The forgotten stepchildren of the Great Awakening are America's skeptics and unbelievers. Once average citizens realized they had a right to choose which church to attend and how to worship God, they also grasped that they had the right to choose to not believe. While the vast majority of the new country's population continued to believe and created an Americanized evangelical version of Christianity, a small and often vocal minority chose to exercise their right to not believe. In time, this faction created a distinctly American version of atheism, one that added a great deal of original thought to that of European freethinkers. In his book Village Atheists: How America's Unbelievers Made Their Way in a Godly Nation, Leigh Eric Schmidt gives these people their rightful voice in the history of American religion.

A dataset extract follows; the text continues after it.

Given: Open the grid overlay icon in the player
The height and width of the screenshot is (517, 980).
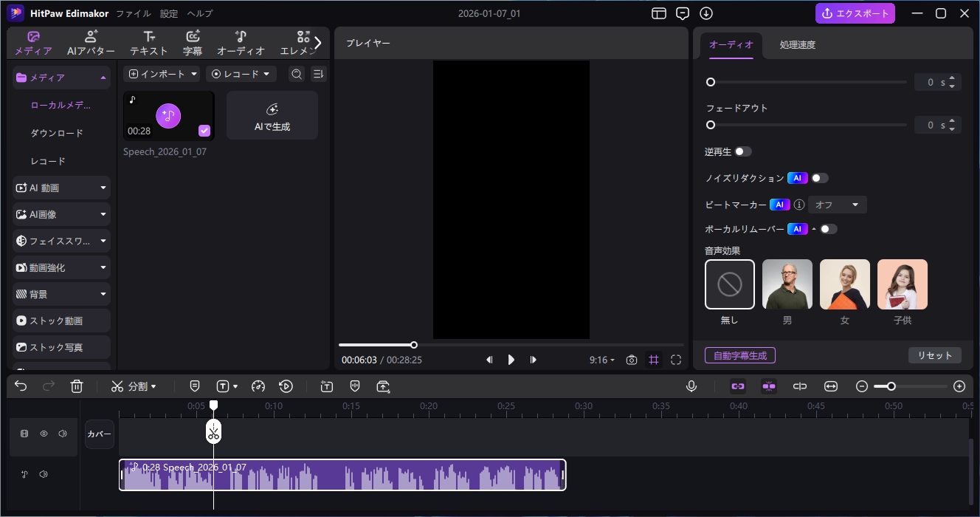Looking at the screenshot, I should tap(654, 360).
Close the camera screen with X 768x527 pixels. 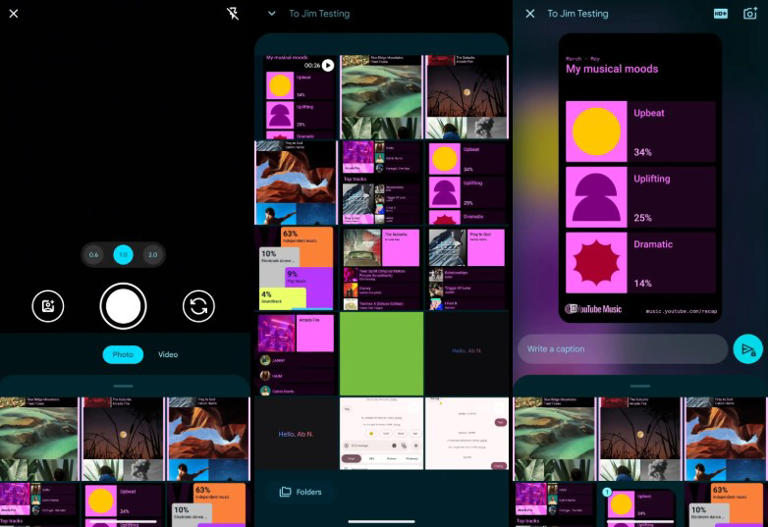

While the scope of this book reaches from the eighteenth to the twenty-first century, from Thomas Paine to Christopher Hitchens, the bulk of the book focuses on mostly forgotten nineteenth-century skeptics. The introduction and extended epilogue are largely reserved for the analysis of the eighteenth and twentieth centuries. The book is well researched, and Schmidt has extensively examined sources that have not been analyzed in any depth before. The author's analysis of the life and work of the cartoonist Watson Heston will be of particular interest to those who study cartoon images as material history. The examination of Heston's cartoons is worth the price of the book alone, but it is not the only exceptional feature of this work. The people whom Schmidt explores range from the better-known Robert Green Ingersoll to less well known subjects such as Samuel Porter Putnam, Charles B. Reynolds, the fascinating ex-Quaker Elmina Drake Slenker, and others.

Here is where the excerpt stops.